The study conducted on annual mean temperatures in Rwanda revealed a significant change in trend that was thought to be an indication of climate change [76]. Similar findings were made in Nigeria, where smallholder farmers were being negatively impacted socially and economically by attempts for adaptation and mitigation of the severe effects of climate variability and climate change [77]. The Mandi station in Himachal Pradesh, India, provided monthly rainfall, annual maximum temperature, and annual minimum temperature data for the study period of 1981–2010. Modified Mann–Kendall analysis revealed an increasing trend with a 95% confidence level [15]. The research on long-term rainfall in Sharjah City, United Arab Emirates, realized a decreasing trend [11]. The fluctuation and trend in rainfall and temperature in the Musanze district showed signs of warming which is associated with global anthropogenic activities. However, as farmers are disproportionately impacted by these changes, governments must implement compensating strategies.

5. Conclusion

The study analyzed the variability and trend of rainfall and temperature in Musanze district of Rwanda. The analysis was conducted using Mann–Kendall and modified Mann–Kendal, where different tests were performed. The results indicated spatial variations in rainfall decreasing from eastern to the western parts of the district where central parts were more pronounced for all seasons and annually compared to other parts of the district which could be attributed to its location in the leeward low land area. The temperature was significantly increasing in the eastern parts, decreasing towards the central and western parts of the district. The increasing temperature trend at 95% confidence level, where the annual minimum and maximum temperature showed a sharp increasing trend. The annual rainfall showed almost above 60% of stations had a decreasing trend as an indication of high fluctuation of rainfall with negative impacts on the farm produce. The coefficient of variation for rainy seasons, MAM and SON, was moderate ranging from 17% to 34% which was considerably reliable for the farmers involved in agriculture. The coefficient of variation for DJF was slightly higher than moderate range from 27% to 39%. The JJA season was having the highest coefficient of variation ranging between 51% and 74%. The fluctuations in rainfall are very erratic with frequent dryspells during the season. During the day, there is high evaporation from hillside land and farmers usually shift their activities to swapy places and practice irrigation during JJA season. Mann–Kendall and modified Mann–Kendall showed much significance and consistence in the results.

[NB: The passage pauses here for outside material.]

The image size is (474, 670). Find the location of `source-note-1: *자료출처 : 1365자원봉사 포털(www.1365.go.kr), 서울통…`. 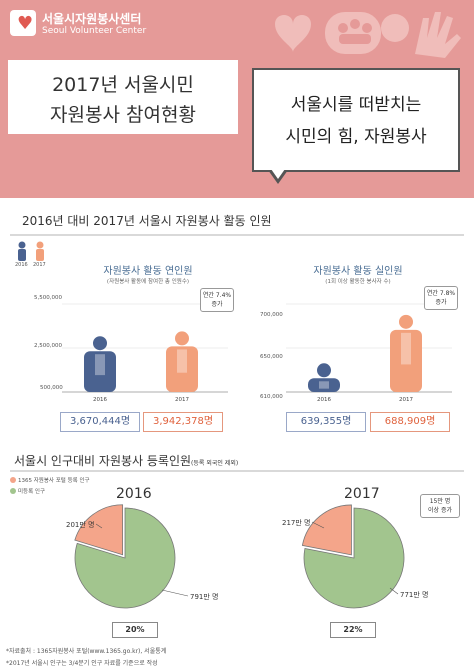

source-note-1: *자료출처 : 1365자원봉사 포털(www.1365.go.kr), 서울통… is located at coordinates (86, 652).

It is very crucial for the region to have this study done because of the unpredictability and trend in the high mountains of the Musanze district. This study attempts to evaluate the variation and trend in rainfall and temperature for the Musanze district in Rwanda. Since no comparable research has been conducted in the region, the study will provide a thorough understanding of the district’s variation and any trends or changes that are obvious. By attempting to manage unpredictability and change in this time of climate change, it will also promote strategic orientation.

Data Availability

The rainfall and temperature data were obtained from Rwanda Meteorological Agency (MeteoRwanda) which is the custodian of all climate data. The data can be obtained through an online portal on the link https://mis.meteorwanda.gov.rw/ and can be obtained from the corresponding author upon request.

Conflicts of Interest

The authors declare that they have no conflicts of interest.